Celiac disease is a condition that damages the lining of the small intestine and prohibits it from absorbing parts of foods. This damage is caused by eating gluten, commonly found in wheat, barley, rye, and sometimes oats. Symptoms may include diarrhea, short stature, discolored dental enamel, depression, premature degeneration of the nervous system, seizures, arthritis, nutritional deficiencies due to malabsorption, and abdominal distension. Long eyelashes, premature balding, and clubbing of the fingers are also commonly reported in this disease.
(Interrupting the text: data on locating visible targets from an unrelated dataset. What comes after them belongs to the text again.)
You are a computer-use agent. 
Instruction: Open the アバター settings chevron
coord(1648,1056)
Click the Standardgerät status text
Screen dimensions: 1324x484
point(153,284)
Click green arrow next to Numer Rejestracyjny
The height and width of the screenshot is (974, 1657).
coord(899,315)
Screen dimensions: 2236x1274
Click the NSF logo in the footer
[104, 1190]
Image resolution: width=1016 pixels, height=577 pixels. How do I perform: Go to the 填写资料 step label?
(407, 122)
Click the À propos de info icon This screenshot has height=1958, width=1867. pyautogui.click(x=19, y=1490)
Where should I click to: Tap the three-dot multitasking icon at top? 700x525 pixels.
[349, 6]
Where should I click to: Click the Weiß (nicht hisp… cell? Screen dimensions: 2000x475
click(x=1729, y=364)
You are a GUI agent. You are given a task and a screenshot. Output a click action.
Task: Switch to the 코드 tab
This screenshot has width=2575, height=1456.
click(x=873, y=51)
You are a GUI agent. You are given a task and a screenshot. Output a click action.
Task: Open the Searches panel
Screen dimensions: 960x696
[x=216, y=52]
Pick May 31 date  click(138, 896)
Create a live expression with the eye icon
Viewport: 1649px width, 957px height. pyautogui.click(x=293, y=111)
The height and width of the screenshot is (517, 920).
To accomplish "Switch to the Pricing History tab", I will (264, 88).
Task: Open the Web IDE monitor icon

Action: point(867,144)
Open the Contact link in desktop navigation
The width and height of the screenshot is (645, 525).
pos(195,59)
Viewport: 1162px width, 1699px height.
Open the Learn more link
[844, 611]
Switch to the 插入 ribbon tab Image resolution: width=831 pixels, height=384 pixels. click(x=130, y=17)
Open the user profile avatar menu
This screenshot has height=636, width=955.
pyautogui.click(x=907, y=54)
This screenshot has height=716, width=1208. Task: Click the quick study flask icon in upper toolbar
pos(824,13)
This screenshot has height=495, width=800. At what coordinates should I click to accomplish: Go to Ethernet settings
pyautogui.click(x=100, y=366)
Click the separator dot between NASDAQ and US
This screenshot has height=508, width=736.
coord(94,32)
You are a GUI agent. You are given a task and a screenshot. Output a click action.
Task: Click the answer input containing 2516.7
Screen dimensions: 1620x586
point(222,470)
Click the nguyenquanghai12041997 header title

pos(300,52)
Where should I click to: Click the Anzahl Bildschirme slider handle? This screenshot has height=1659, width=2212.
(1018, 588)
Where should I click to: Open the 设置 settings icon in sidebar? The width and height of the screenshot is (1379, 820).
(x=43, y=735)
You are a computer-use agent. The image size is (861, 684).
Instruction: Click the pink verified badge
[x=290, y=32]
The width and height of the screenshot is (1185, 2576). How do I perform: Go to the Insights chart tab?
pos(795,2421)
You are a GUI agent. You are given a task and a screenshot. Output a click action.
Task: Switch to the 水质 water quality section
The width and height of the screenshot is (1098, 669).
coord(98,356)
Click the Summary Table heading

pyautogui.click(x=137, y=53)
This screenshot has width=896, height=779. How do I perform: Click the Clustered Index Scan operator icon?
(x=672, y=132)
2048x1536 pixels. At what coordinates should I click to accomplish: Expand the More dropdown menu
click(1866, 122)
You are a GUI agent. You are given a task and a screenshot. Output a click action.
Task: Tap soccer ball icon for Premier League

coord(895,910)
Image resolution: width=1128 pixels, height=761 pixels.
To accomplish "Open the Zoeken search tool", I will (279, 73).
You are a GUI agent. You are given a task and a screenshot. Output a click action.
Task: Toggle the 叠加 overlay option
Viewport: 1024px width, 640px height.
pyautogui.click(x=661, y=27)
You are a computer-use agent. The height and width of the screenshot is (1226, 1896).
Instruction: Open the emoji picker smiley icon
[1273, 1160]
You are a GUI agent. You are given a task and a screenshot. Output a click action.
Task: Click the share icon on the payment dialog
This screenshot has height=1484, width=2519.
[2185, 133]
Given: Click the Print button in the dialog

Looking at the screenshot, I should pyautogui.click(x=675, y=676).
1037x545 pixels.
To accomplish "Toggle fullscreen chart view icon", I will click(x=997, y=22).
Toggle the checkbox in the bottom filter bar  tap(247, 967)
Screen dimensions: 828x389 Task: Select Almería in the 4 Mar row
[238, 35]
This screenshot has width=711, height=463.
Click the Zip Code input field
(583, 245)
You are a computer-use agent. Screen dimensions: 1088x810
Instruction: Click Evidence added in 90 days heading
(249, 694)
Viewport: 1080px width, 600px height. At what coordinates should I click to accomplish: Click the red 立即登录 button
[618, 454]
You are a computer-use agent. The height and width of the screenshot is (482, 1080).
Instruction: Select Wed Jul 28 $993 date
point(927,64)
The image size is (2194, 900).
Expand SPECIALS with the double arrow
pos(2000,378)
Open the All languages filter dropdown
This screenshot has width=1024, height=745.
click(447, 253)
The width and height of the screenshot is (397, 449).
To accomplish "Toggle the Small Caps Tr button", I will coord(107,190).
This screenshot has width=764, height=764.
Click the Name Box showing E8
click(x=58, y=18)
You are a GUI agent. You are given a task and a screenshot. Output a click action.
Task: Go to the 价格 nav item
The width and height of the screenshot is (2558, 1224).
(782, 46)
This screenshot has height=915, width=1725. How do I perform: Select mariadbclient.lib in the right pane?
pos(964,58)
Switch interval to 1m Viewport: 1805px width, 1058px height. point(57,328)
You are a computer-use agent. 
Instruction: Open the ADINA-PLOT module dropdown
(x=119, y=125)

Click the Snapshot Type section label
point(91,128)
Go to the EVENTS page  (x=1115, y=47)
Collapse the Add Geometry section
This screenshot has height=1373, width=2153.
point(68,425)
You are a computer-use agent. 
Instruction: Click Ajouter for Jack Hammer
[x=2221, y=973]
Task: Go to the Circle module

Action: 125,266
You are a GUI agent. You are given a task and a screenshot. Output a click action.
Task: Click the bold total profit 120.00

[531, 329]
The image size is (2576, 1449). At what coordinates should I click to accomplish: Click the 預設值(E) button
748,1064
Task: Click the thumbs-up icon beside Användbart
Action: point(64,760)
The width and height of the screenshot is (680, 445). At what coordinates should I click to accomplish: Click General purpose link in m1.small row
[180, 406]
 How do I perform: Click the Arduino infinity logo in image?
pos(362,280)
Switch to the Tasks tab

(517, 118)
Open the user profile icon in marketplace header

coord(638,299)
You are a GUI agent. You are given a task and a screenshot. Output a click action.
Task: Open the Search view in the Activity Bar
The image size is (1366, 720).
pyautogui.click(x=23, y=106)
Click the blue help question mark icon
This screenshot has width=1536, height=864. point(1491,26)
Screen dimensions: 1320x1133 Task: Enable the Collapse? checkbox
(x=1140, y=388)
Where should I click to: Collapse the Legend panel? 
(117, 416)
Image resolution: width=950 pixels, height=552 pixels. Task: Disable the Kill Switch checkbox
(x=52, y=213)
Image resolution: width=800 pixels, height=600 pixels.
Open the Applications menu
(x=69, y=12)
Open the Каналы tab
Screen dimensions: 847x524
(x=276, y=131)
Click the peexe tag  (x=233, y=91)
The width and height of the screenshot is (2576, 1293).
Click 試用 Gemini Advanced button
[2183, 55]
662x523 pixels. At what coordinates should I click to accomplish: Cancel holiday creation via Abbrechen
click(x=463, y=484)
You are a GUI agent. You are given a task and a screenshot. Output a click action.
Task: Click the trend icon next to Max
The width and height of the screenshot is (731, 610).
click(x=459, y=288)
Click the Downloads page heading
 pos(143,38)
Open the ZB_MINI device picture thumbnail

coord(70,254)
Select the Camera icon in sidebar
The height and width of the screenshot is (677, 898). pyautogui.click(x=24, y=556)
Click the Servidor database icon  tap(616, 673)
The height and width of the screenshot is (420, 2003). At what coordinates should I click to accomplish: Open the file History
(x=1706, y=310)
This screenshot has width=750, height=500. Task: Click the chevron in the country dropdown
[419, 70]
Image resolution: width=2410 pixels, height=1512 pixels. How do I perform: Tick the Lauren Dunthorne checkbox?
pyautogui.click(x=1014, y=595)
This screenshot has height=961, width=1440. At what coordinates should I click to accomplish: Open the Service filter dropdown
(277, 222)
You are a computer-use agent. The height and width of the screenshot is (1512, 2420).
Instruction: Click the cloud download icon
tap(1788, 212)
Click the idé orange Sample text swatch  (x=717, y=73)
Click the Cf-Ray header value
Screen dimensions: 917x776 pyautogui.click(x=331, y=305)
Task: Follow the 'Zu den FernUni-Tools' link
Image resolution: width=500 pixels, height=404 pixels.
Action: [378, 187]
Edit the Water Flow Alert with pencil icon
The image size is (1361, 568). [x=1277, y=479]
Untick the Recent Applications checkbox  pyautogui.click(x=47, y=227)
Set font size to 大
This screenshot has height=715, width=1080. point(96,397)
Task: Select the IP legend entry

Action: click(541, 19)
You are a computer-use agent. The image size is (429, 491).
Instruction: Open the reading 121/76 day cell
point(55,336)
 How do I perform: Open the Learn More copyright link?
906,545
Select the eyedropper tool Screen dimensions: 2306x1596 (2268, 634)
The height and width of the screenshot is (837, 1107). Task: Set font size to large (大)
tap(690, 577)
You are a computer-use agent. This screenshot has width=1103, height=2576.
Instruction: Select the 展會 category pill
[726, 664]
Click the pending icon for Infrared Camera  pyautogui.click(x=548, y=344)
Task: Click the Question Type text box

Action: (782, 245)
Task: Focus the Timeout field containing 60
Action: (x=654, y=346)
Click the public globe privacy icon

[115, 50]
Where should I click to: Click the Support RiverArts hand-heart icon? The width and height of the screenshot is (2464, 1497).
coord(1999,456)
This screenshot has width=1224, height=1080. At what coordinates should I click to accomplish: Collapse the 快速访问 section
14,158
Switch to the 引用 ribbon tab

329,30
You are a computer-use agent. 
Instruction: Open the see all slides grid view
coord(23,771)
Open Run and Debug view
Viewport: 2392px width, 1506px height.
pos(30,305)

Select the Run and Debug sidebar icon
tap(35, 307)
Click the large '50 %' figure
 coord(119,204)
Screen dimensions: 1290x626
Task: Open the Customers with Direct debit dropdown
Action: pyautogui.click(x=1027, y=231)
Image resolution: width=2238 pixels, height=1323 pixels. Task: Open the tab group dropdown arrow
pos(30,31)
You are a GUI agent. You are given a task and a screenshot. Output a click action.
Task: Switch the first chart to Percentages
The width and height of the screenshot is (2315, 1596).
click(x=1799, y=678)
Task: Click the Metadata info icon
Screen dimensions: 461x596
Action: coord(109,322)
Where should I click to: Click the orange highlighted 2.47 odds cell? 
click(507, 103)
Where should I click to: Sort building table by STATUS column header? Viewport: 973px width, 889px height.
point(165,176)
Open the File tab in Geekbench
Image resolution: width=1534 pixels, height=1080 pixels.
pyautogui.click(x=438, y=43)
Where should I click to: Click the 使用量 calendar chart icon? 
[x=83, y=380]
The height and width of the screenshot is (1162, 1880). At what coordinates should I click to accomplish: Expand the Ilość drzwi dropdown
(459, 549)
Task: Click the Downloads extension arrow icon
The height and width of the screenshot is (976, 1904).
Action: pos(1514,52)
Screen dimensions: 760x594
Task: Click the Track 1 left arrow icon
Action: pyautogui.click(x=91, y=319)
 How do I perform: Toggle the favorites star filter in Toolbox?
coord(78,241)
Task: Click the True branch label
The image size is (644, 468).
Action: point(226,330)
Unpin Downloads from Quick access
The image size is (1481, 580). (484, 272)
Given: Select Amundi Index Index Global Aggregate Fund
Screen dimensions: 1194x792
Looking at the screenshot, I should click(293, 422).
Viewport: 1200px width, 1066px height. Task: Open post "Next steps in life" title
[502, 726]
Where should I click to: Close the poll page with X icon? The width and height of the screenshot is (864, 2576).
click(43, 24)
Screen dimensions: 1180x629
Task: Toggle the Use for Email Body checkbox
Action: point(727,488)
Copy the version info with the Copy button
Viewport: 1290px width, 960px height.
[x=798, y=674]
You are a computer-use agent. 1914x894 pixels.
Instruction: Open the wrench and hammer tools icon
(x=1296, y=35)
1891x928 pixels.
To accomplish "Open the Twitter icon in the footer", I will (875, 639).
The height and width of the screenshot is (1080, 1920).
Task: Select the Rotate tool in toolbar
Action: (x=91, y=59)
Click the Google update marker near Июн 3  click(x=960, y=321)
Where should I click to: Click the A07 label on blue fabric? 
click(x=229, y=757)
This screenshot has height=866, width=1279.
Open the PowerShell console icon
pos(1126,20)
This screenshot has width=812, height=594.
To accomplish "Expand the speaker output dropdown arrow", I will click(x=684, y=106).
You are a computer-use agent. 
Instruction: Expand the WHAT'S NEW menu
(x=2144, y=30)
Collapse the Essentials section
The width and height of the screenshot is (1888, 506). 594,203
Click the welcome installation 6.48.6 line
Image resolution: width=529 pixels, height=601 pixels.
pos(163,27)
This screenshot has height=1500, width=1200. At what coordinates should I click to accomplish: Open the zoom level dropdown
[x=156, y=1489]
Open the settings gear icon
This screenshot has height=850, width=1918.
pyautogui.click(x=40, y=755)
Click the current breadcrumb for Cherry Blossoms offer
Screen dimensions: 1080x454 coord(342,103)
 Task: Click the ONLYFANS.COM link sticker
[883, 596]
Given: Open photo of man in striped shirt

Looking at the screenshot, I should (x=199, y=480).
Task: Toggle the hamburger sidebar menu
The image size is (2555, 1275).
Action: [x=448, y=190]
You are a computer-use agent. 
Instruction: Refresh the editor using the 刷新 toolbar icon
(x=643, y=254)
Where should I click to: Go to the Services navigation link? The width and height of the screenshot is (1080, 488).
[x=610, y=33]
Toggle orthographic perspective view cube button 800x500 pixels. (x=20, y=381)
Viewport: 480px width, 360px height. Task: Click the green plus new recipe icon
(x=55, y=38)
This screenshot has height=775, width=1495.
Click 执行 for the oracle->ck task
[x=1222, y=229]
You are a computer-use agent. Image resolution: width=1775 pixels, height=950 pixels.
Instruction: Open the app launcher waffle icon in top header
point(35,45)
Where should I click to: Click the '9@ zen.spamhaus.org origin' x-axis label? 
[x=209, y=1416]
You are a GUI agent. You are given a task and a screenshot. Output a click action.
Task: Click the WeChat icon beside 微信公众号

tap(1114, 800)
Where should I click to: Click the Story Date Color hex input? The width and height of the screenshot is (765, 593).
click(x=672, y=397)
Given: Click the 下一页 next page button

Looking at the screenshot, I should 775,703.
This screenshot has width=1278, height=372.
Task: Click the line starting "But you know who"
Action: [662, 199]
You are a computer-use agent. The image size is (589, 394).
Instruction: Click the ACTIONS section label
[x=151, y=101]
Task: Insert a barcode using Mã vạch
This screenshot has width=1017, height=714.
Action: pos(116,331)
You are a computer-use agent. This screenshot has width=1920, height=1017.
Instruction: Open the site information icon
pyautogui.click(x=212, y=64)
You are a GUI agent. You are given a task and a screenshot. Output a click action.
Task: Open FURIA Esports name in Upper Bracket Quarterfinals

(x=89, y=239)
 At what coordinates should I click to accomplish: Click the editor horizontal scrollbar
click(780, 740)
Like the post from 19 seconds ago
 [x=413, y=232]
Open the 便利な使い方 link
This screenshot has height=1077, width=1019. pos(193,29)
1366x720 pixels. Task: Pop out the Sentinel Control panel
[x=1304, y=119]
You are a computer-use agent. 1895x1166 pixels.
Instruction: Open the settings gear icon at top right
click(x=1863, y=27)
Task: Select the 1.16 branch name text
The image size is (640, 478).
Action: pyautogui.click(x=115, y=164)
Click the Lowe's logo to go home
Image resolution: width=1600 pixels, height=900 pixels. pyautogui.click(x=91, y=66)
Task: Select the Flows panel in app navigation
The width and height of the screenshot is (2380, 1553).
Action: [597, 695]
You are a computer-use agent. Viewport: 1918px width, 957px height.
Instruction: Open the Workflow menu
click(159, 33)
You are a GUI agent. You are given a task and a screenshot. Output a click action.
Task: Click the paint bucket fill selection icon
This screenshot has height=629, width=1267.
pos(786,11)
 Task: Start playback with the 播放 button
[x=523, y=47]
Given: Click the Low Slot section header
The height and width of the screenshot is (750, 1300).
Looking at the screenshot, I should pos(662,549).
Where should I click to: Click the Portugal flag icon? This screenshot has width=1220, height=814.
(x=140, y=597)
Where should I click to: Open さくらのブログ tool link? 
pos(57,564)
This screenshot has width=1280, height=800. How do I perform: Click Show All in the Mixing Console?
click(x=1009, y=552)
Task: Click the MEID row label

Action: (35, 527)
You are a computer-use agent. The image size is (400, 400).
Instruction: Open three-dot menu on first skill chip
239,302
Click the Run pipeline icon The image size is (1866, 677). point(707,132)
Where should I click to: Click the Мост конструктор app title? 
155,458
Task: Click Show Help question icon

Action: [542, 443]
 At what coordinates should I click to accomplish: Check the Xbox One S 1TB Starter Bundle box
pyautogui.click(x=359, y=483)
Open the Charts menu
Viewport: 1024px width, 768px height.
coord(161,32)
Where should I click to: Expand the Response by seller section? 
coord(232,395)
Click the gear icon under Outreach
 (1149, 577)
In celiac disease, there is an increase in the blood of antibodies to wheat. There is also a marked increase in antibodies called endomysial antibodies. The exact nature of the endomysial antigen has recently been identified as the tissue transglutaminase enzyme. Researchers in Norway believe that transglutaminase facilitates the physical linkage of the carboxamide group of an amino acid called glutamine in gluten to an epsilon-amino group of a lysine residue in transglutaminase in the intestinal tract. Because gluten has an abundance of the amino acid glutamine, it is especially vulnerable to this reaction with transglutaminase. This abnormally linked molecule is then perceived as a foreign antigen by the immune system and antibodies to transglutaminase begin to be produced, inhibiting the normal function of transglutaminase in repairing damaged intestinal mucosa.